◆ **Exercise**
Rewrite the entire listing below, changing every occurrence of "computer-use agent" to "desktop automation agent" and leaving everything else unchanged.

--- --- ---

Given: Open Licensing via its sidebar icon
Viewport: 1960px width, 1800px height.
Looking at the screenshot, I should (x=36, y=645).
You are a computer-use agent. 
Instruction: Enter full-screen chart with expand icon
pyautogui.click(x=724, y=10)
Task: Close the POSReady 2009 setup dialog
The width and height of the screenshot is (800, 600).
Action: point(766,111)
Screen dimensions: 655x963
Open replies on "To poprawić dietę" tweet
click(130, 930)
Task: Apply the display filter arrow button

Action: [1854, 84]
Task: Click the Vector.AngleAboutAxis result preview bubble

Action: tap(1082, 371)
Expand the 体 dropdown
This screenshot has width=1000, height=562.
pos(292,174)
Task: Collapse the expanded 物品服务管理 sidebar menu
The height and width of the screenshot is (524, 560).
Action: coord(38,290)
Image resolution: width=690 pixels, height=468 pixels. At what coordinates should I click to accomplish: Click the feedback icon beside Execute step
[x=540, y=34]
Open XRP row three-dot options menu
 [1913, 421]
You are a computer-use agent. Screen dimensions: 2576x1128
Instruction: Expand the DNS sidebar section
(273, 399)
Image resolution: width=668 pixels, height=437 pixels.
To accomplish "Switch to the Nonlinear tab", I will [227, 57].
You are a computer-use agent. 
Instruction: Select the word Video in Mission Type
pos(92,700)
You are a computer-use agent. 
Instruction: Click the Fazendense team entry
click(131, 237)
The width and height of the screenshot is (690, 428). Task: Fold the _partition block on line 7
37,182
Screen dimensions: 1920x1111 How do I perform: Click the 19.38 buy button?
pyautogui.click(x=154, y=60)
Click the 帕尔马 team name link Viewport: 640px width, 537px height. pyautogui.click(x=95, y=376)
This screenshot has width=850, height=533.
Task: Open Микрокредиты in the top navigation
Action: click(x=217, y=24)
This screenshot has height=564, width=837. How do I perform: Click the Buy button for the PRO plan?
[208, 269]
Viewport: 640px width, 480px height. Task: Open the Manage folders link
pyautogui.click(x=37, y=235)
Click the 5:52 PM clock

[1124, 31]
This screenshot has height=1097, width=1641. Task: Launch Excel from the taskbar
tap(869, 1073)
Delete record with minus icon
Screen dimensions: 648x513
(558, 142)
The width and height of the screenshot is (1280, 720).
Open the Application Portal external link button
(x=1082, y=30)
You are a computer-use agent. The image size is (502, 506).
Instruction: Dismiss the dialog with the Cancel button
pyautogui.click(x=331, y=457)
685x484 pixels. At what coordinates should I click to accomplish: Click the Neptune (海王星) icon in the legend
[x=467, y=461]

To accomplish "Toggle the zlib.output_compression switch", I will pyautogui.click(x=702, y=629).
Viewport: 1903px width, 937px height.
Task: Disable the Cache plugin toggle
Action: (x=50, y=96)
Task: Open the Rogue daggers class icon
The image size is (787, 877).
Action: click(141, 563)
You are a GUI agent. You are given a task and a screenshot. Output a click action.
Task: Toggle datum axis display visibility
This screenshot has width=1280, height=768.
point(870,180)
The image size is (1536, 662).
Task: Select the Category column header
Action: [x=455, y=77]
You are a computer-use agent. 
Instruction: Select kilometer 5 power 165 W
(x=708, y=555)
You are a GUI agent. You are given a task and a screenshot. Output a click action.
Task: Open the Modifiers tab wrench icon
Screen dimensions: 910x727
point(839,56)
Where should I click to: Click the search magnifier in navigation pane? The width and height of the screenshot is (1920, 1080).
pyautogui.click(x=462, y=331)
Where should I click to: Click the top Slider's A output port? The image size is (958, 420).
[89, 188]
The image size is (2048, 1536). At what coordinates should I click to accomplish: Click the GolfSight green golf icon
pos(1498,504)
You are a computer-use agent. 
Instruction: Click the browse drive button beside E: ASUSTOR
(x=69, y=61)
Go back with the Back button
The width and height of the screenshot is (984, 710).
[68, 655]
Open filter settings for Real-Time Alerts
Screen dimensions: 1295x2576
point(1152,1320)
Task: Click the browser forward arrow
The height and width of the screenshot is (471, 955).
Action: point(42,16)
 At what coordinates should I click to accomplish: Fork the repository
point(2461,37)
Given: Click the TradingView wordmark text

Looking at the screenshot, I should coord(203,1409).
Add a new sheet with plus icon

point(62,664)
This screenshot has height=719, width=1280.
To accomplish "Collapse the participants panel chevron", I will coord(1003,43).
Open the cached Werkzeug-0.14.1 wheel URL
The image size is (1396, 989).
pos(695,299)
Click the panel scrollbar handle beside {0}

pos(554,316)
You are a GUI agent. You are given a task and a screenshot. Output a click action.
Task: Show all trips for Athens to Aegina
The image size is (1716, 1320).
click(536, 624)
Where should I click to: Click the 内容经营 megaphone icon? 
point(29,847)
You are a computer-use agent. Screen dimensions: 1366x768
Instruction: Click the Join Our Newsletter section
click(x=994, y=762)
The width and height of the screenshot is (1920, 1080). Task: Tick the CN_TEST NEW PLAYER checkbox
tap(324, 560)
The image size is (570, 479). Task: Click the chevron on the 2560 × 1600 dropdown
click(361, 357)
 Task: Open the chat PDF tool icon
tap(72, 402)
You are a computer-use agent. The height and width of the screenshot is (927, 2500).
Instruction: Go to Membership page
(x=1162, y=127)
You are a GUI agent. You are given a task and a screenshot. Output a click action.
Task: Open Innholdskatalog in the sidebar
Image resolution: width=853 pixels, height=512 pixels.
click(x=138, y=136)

--- --- ---

◆ **Answer**
Given: Open Licensing via its sidebar icon
Viewport: 1960px width, 1800px height.
Looking at the screenshot, I should (x=36, y=645).
You are a desktop automation agent. 
Instruction: Enter full-screen chart with expand icon
pyautogui.click(x=724, y=10)
Task: Close the POSReady 2009 setup dialog
The width and height of the screenshot is (800, 600).
Action: point(766,111)
Screen dimensions: 655x963
Open replies on "To poprawić dietę" tweet
click(130, 930)
Task: Apply the display filter arrow button

Action: [1854, 84]
Task: Click the Vector.AngleAboutAxis result preview bubble

Action: tap(1082, 371)
Expand the 体 dropdown
This screenshot has width=1000, height=562.
pos(292,174)
Task: Collapse the expanded 物品服务管理 sidebar menu
The height and width of the screenshot is (524, 560).
Action: coord(38,290)
Image resolution: width=690 pixels, height=468 pixels. At what coordinates should I click to accomplish: Click the feedback icon beside Execute step
[x=540, y=34]
Open XRP row three-dot options menu
 [1913, 421]
You are a desktop automation agent. Screen dimensions: 2576x1128
Instruction: Expand the DNS sidebar section
(273, 399)
Image resolution: width=668 pixels, height=437 pixels.
To accomplish "Switch to the Nonlinear tab", I will [227, 57].
You are a desktop automation agent. 
Instruction: Select the word Video in Mission Type
pos(92,700)
You are a desktop automation agent. 
Instruction: Click the Fazendense team entry
click(131, 237)
The width and height of the screenshot is (690, 428). Task: Fold the _partition block on line 7
37,182
Screen dimensions: 1920x1111 How do I perform: Click the 19.38 buy button?
pyautogui.click(x=154, y=60)
Click the 帕尔马 team name link Viewport: 640px width, 537px height. pyautogui.click(x=95, y=376)
This screenshot has width=850, height=533.
Task: Open Микрокредиты in the top navigation
Action: click(x=217, y=24)
This screenshot has height=564, width=837. How do I perform: Click the Buy button for the PRO plan?
[208, 269]
Viewport: 640px width, 480px height. Task: Open the Manage folders link
pyautogui.click(x=37, y=235)
Click the 5:52 PM clock

[1124, 31]
This screenshot has height=1097, width=1641. Task: Launch Excel from the taskbar
tap(869, 1073)
Delete record with minus icon
Screen dimensions: 648x513
(558, 142)
The width and height of the screenshot is (1280, 720).
Open the Application Portal external link button
(x=1082, y=30)
You are a desktop automation agent. The image size is (502, 506).
Instruction: Dismiss the dialog with the Cancel button
pyautogui.click(x=331, y=457)
685x484 pixels. At what coordinates should I click to accomplish: Click the Neptune (海王星) icon in the legend
[x=467, y=461]

To accomplish "Toggle the zlib.output_compression switch", I will pyautogui.click(x=702, y=629).
Viewport: 1903px width, 937px height.
Task: Disable the Cache plugin toggle
Action: (x=50, y=96)
Task: Open the Rogue daggers class icon
The image size is (787, 877).
Action: click(141, 563)
You are a GUI agent. You are given a task and a screenshot. Output a click action.
Task: Toggle datum axis display visibility
This screenshot has width=1280, height=768.
point(870,180)
The image size is (1536, 662).
Task: Select the Category column header
Action: [x=455, y=77]
You are a desktop automation agent. 
Instruction: Select kilometer 5 power 165 W
(x=708, y=555)
You are a GUI agent. You are given a task and a screenshot. Output a click action.
Task: Open the Modifiers tab wrench icon
Screen dimensions: 910x727
point(839,56)
Where should I click to: Click the search magnifier in navigation pane? The width and height of the screenshot is (1920, 1080).
pyautogui.click(x=462, y=331)
Where should I click to: Click the top Slider's A output port? The image size is (958, 420).
[89, 188]
The image size is (2048, 1536). At what coordinates should I click to accomplish: Click the GolfSight green golf icon
pos(1498,504)
You are a desktop automation agent. 
Instruction: Click the browse drive button beside E: ASUSTOR
(x=69, y=61)
Go back with the Back button
The width and height of the screenshot is (984, 710).
[68, 655]
Open filter settings for Real-Time Alerts
Screen dimensions: 1295x2576
point(1152,1320)
Task: Click the browser forward arrow
The height and width of the screenshot is (471, 955).
Action: point(42,16)
 At what coordinates should I click to accomplish: Fork the repository
point(2461,37)
Given: Click the TradingView wordmark text

Looking at the screenshot, I should coord(203,1409).
Add a new sheet with plus icon

point(62,664)
This screenshot has height=719, width=1280.
To accomplish "Collapse the participants panel chevron", I will coord(1003,43).
Open the cached Werkzeug-0.14.1 wheel URL
The image size is (1396, 989).
pos(695,299)
Click the panel scrollbar handle beside {0}

pos(554,316)
You are a GUI agent. You are given a task and a screenshot. Output a click action.
Task: Show all trips for Athens to Aegina
The image size is (1716, 1320).
click(536, 624)
Where should I click to: Click the 内容经营 megaphone icon? 
point(29,847)
You are a desktop automation agent. Screen dimensions: 1366x768
Instruction: Click the Join Our Newsletter section
click(x=994, y=762)
The width and height of the screenshot is (1920, 1080). Task: Tick the CN_TEST NEW PLAYER checkbox
tap(324, 560)
The image size is (570, 479). Task: Click the chevron on the 2560 × 1600 dropdown
click(361, 357)
 Task: Open the chat PDF tool icon
tap(72, 402)
You are a desktop automation agent. The height and width of the screenshot is (927, 2500).
Instruction: Go to Membership page
(x=1162, y=127)
You are a GUI agent. You are given a task and a screenshot. Output a click action.
Task: Open Innholdskatalog in the sidebar
Image resolution: width=853 pixels, height=512 pixels.
click(x=138, y=136)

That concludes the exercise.